Подошла к окну, отдернула шторы. Сумерки уступали под натиском ночи. Ветви деревьев клонились под сильным ветром. Маша думала о виртуальном принце. Он был длинноног, голубоглаз, на лице его сияла вечная улыбка. Совершенно положительный тип, затянутый в какие-то мерцающие одежды, так ровно обтягивающие его бедра, что принц казался бесполым.

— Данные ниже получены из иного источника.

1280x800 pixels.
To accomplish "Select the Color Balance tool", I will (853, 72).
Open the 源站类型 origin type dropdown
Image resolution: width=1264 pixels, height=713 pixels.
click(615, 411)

Отступив на полшага и глядя на оконное стекло как в зеркало, Маша сбросила халат. Соски напряженно смотрели вверх, грудки набрякли. Белые узкие трусики уступили место черным, плотно закрывающим низ живота, полоски крылышек от прокладки, ощущение нечистоты и униженности. Рана, кровоточащая рана, порождающая тоску по гармонии, устойчивости. Были они? Она их придумала? Они остались в раннем детстве? Или гармония – это ее нынешнее состояние, соединение с природой, с подлинностью, включение в мировую цикличность? Кто пульсирует, тот движется без остановки, последовательно, преемственно, кто вспыхивает и гаснет, тот – артефакт. Маше надо было с кем-то обсудить то, о чем она думала, но не хотелось никого видеть, слышать. Она сейчас себя ненавидела и превозносила, а единственным, с кем она могла бы поговорить, был принц компьютерной игры: ему можно было говорить что угодно, он только кивал и улыбался, идеальный собеседник.